*How to complete this task*. An exact copy is all that is wanted: the lines from the one with "beautiful (193, 670)" through the end of the listing below, both included, minus any pictures.

*Extracted information*.
▶

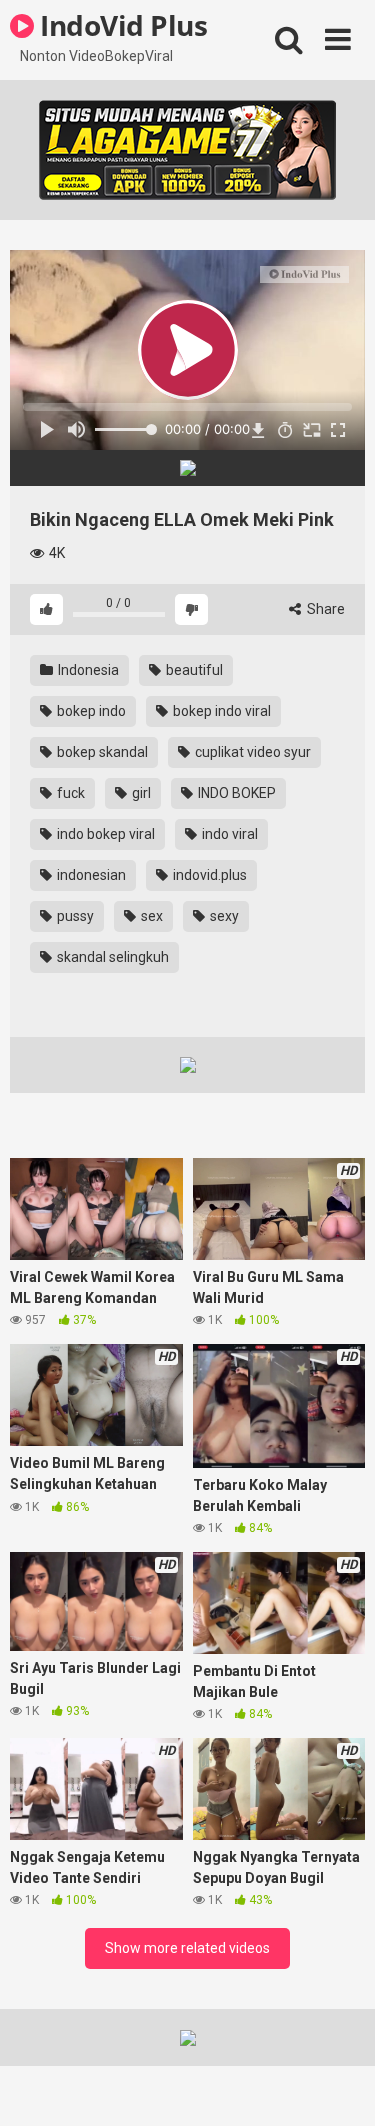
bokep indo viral (220, 711)
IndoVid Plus (120, 25)
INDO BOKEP (235, 793)
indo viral (228, 834)
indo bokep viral (104, 834)
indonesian (90, 875)
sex (150, 916)
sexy (223, 916)
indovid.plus (208, 875)
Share (324, 609)
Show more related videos (187, 1948)
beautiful (193, 670)
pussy (74, 916)
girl (140, 793)
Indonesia (87, 670)
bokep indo (90, 711)
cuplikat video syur (251, 752)
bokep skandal (101, 752)
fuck (69, 793)
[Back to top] (338, 2085)
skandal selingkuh (111, 957)
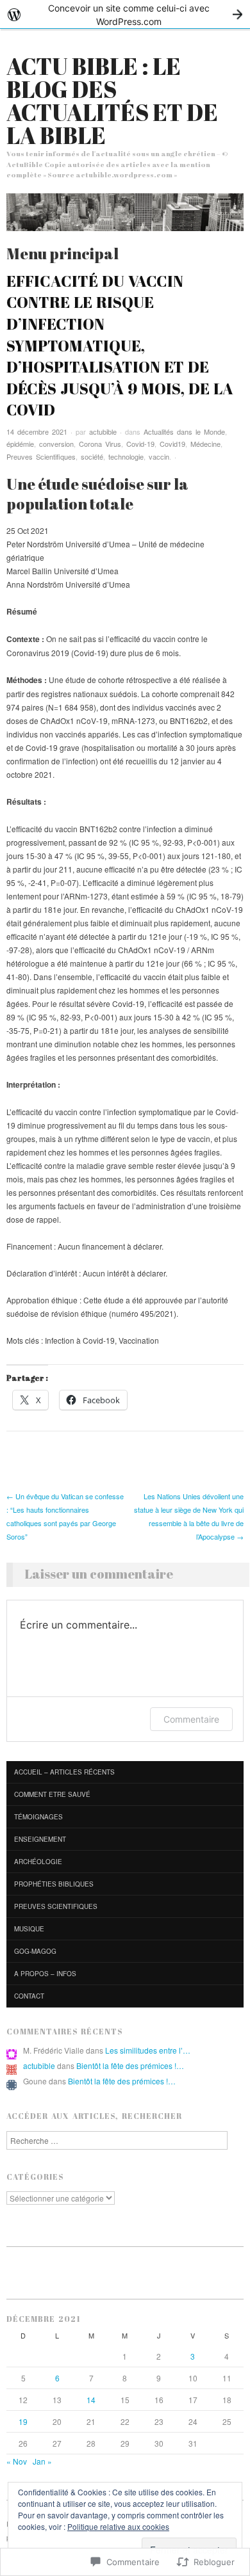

◀

*Solution to this problem*.
beautiful (193, 670)
pussy (74, 916)
girl (140, 793)
Indonesia (87, 670)
bokep indo (90, 711)
cuplikat video syur (251, 752)
bokep skandal (101, 752)
fuck (69, 793)
[Back to top] (338, 2085)
skandal selingkuh (111, 957)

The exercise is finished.